Lay out every line of the data below as a numbered list, omitting blank lines.

------------------------------

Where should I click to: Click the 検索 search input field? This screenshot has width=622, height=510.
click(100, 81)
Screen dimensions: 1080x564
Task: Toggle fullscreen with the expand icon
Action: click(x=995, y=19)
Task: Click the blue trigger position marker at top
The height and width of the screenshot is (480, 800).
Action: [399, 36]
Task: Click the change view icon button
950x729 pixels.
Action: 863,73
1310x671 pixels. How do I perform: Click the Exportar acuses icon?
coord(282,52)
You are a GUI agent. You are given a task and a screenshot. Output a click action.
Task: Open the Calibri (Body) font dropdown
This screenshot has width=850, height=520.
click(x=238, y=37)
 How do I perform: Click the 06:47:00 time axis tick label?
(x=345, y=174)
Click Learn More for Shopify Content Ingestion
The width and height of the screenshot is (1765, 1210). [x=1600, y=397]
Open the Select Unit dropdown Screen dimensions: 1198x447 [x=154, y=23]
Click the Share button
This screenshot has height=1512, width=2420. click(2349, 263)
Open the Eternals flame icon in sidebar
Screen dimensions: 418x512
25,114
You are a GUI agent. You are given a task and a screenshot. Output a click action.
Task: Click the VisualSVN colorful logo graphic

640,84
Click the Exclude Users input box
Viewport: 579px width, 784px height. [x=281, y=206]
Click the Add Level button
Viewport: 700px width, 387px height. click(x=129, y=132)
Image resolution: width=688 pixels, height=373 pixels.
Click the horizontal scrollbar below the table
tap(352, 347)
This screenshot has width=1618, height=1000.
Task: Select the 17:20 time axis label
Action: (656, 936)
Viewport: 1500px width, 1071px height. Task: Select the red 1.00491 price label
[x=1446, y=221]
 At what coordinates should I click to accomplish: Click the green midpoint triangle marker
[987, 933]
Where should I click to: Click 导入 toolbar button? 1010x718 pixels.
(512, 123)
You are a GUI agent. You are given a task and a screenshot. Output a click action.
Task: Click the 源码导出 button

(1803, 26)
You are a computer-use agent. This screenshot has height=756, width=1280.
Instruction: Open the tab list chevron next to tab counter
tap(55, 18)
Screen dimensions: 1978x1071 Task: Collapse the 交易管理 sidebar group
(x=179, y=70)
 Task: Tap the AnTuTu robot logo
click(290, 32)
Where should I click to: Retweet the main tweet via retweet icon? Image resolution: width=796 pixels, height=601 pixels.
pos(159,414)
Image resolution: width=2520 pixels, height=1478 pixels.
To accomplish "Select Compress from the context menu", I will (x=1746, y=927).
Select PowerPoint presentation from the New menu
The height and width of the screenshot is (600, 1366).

------------------------------

Completed exercise =>
1. Where should I click to: Click the 検索 search input field? This screenshot has width=622, height=510.
2. click(100, 81)
3. Screen dimensions: 1080x564
4. Task: Toggle fullscreen with the expand icon
5. Action: click(x=995, y=19)
6. Task: Click the blue trigger position marker at top
7. The height and width of the screenshot is (480, 800).
8. Action: [399, 36]
9. Task: Click the change view icon button
10. 950x729 pixels.
11. Action: 863,73
12. 1310x671 pixels. How do I perform: Click the Exportar acuses icon?
13. coord(282,52)
14. You are a GUI agent. You are given a task and a screenshot. Output a click action.
15. Task: Open the Calibri (Body) font dropdown
16. This screenshot has width=850, height=520.
17. click(x=238, y=37)
18.  How do I perform: Click the 06:47:00 time axis tick label?
19. (x=345, y=174)
20. Click Learn More for Shopify Content Ingestion
21. The width and height of the screenshot is (1765, 1210). [x=1600, y=397]
22. Open the Select Unit dropdown Screen dimensions: 1198x447 [x=154, y=23]
23. Click the Share button
24. This screenshot has height=1512, width=2420. click(2349, 263)
25. Open the Eternals flame icon in sidebar
26. Screen dimensions: 418x512
27. 25,114
28. You are a GUI agent. You are given a task and a screenshot. Output a click action.
29. Task: Click the VisualSVN colorful logo graphic
30. 640,84
31. Click the Exclude Users input box
32. Viewport: 579px width, 784px height. [x=281, y=206]
33. Click the Add Level button
34. Viewport: 700px width, 387px height. click(x=129, y=132)
35. Image resolution: width=688 pixels, height=373 pixels.
36. Click the horizontal scrollbar below the table
37. tap(352, 347)
38. This screenshot has width=1618, height=1000.
39. Task: Select the 17:20 time axis label
40. Action: (656, 936)
41. Viewport: 1500px width, 1071px height. Task: Select the red 1.00491 price label
42. [x=1446, y=221]
43.  At what coordinates should I click to accomplish: Click the green midpoint triangle marker
44. [987, 933]
45. Where should I click to: Click 导入 toolbar button? 1010x718 pixels.
46. (512, 123)
47. You are a GUI agent. You are given a task and a screenshot. Output a click action.
48. Task: Click the 源码导出 button
49. (1803, 26)
50. You are a computer-use agent. This screenshot has height=756, width=1280.
51. Instruction: Open the tab list chevron next to tab counter
52. tap(55, 18)
53. Screen dimensions: 1978x1071 Task: Collapse the 交易管理 sidebar group
54. (x=179, y=70)
55.  Task: Tap the AnTuTu robot logo
56. click(290, 32)
57. Where should I click to: Retweet the main tweet via retweet icon? Image resolution: width=796 pixels, height=601 pixels.
58. pos(159,414)
59. Image resolution: width=2520 pixels, height=1478 pixels.
60. To accomplish "Select Compress from the context menu", I will (x=1746, y=927).
61. Select PowerPoint presentation from the New menu
62. The height and width of the screenshot is (600, 1366).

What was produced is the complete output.